Tam Antropoloji Müzesine gelmek üzereydik ki fakat o da ne  havada kuş gibi uçup dönen adamlar var! 


                  
Voladores” diyorlarmış bu adamlara, yani Trapezci.  Yerden 40-50 metre yüksekliğindeki bir direkten kendilerini yavaşça aşağıya bırakarak dönen döne yere iniyorlar.. Akıllarından zorları mı var bu  adamların demeyin, adrenalin de yüklememişler kendilerine, peki ne öyleyse?

Bu ritüelin kökleri ta Mezoamerikan atalarına dayanıyormuş.. Efsaneye göre vaktiyle, bu topraklarda  felaket bir kuraklık olmuş.  Yiyecek içecek sıkıntısı baş göstermiş ve  hayat durma noktasına gelmiş. Köyün ihtiyar heyeti toplanmış, toprağın eski bereketine kavuşması ve yağmurların yeniden  yağması için tanrılarına bir ayin düzenlemeye karar vermiş. 
 
 
Bunun için, ormandan en uzun ve en düzgün direğinin getirilmesi için kabilenin en atik ve en güçlü gençleri görevlendirilmiş. Ve gençler denileni yapmış; ağacın dal ve fazlalıklarını alarak en uzun direği köye getirip toprağa   dikmişler.
Vücutlarını kuş tüyleri ile de süslemiş olan gençler dikmenin tepesine çıkarak ve kendileri uzun asma bitkileriyle bağlayarak, güneş, su, toprak, rüzgar ve ilkbahar tanrılarının dikkati çekmek üzere, kendilerini aşağıya  bırakmışlar. En tepede kalan  ve müzikle ayini başlatan adam, evrenin merkezini temsil ediyormuş. Döne döne yavaşça yere inen dört trapezci ise dört ana yönü ifade ediyormuş.
İşte böyle, günümüzün Voladores’leri de,  kendilerine atalarından miras kalan bu ritüeli, atalarına olan saygı ve bağlılıklarının bir ifadesi olarak  sürdürüyorlarmış.. En tepedeki adam,  oturmuş halde  flüt ve küçük bir davul çalarak ritüeli başlatıyor. Trapezciler aşağı inerken 13 kez direğin etrafında dönmek durumunda. Zira dört trapezci toplamda 52 kez dönmüş oluyor bu da Mezoamerikan takviminde  bir asra tekabül ediyormuş. 

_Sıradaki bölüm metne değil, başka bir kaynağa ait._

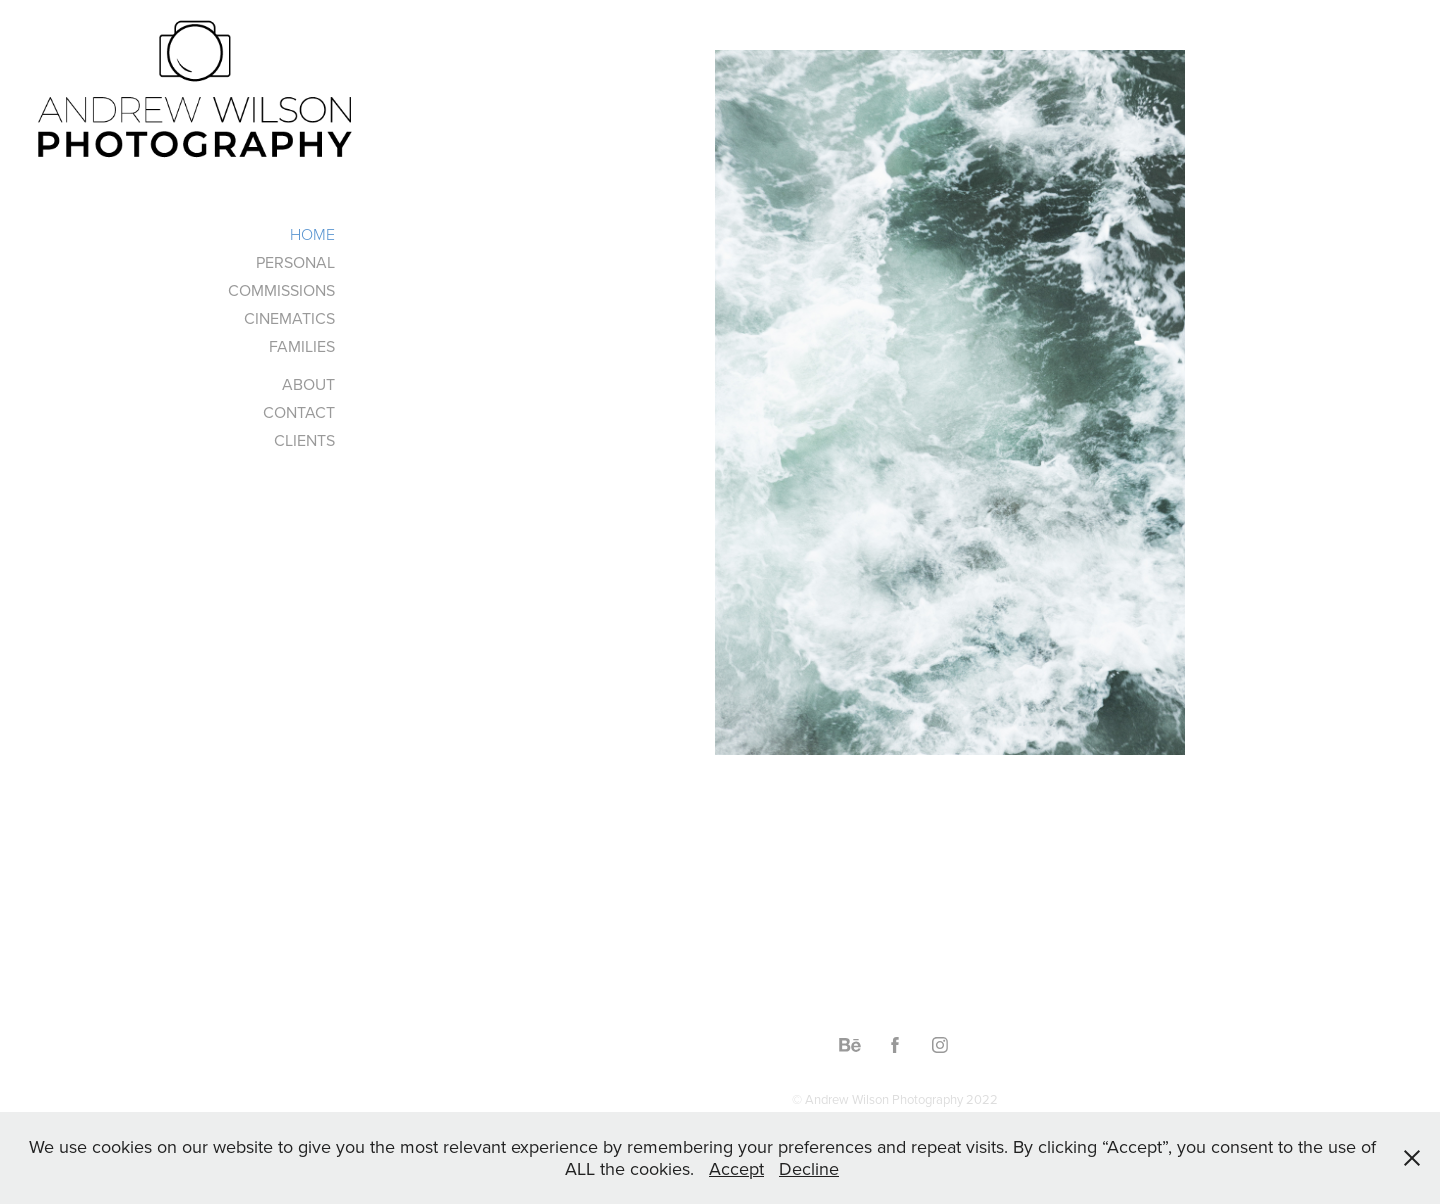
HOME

Müzelerden müze beğen deseler Milli Antropoloji Müzesi’ni beğenirdim. Bir defa, müzenin içi, ve eserlerin  sunumu çok iyi dizayn edilmiş; ve  çok ferah. Teşhir salonları  insanı yormayan iki katlı  geniş  mekanlar  olarak tasarlanmış.  Ortadaki geniş  avlunun etrafı eserlerin teşhir edildiği salonlarla çevrelenmiş olduğundan istediğiniz zaman kendinizi avluya atabiliyorsunuz. Bu muhteşem müzede, Kolomb öncesi Meksika tarihine ait arkeolojik, antropolojik, etnografik  eserleri  bir bütün olarak görmek mümkün.
Müze, girişin hemen sağında bulunan salonda Antropolojinin tanıtımıyla başlıyor.  

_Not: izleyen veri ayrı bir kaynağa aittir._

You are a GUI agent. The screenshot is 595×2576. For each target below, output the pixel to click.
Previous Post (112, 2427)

Sonra,  Avcı-toplayıcı insan topluluklarının erken dönemlerine (M.Ö.30 000-2500) ait yaşam tarzları ve kullandıkları ilkel aletler sergileniyor.
İleriki salonlarda, sırasıyla, klasik dönem öncesi (M.Ö. 2500-M.S.100) toprağa bağlı üretime ve hayvancılığa geçiş; ve buna bağlı olarak toplumda sosyal sınıfların doğuşu ve devamında artık sınıflara bölünmüş tüm Mezo-Amerikan uygarlığına ve kültürüne ait çok sayıda çeşitli  eserler ve objeler sergileniyor
Yeni Dünya’nın İlk Avcı-toplayıcı insan grupları, günümüzden 30 000 yıl önce, buz tutmuş olan  Bering Boğazı üzerinden geçerek  Kuzey Doğu Asya/Sibirya’dan kuzey Batı Amerika’ya /Alaska’ya ulaşmışlar.
Yaklaşık 20 000 yıl önce de genel olarak iklimde ılımanlaşma başlamış; havalar ısınmış ve buzullar erimeye başlamış. İşte bu ılımanlaşmaya bağlı olarak Yeni Dünyanın güneyinde daha elverişli yaşam koşulları oluşmuş; ve insan grupları, bu kez, günümüzden 18 000 yıl önce, güneye göç etmeye başlamış.  Yani sizin anlayacağınız bu günkü Amerikalıların en uzak atalarının atası, Asyalıymış.
"Havva anamız daha dünkü çocuk” sayılır,  Australopithecus Aferensis ailesinden 3,2 milyon yaşındaki mitokondriyal Lucy Anamız varken.. Milli Antropoloji Müzesi   

Olmek Uygarlığı (M.Ö. 1200-400), Meksika Körfezi kıyısında kentler kurmuşlar.  Hem tonlarca ağırlıkta dev anıtsal eserler hem de usta işi  küçük objeler yapmışlar. Olmeklerin anıt mimarisi, dinleri ve  takvimleri, kendisinden sonra gelen Mezoamerikan kültürlerini etkilemiş.. Bir bakıma onların süt anası olmuş. San Lorenzo ve La Venta en önemli kentleriymiş. Asağıdaki dev baş, San Lorenzo’da bulunanlardan sadece bir tanesi. Bizim Nemrut’taki devasa heykel başlarını andırıyor


Şu dev OLMEK başı için yakıştırdığımız dizeler
Edip Cansever’in  Masa da masaymış ha” şiirine nazire olsun bizden: "KAFA ADAM"
Adam kafaya "şu Olmekler kocaman kafayı hangi saikle yapmış olabilirler"i koydu önce/ sonra  "bu dev kafadaki şu miğfer de neyin nesiydi" onu koydu/ kral-tanrı olmayı çok istiyordu onu da  koydu/"Tarihte benim dediğim niçin olmasın" dedi kafaya koydu/ bari oldu olacak şu sonsuzluğu da koyayım dedi ve onu da kafaya koydu..
Bir ara canı bir pulke(tanrı iksiri) içmek istedi, Pulke’nin dökülüşünü kafaya koydu/ sonra yüzlerce kadını koydu kafaya/ Adam koyuyordu işte!..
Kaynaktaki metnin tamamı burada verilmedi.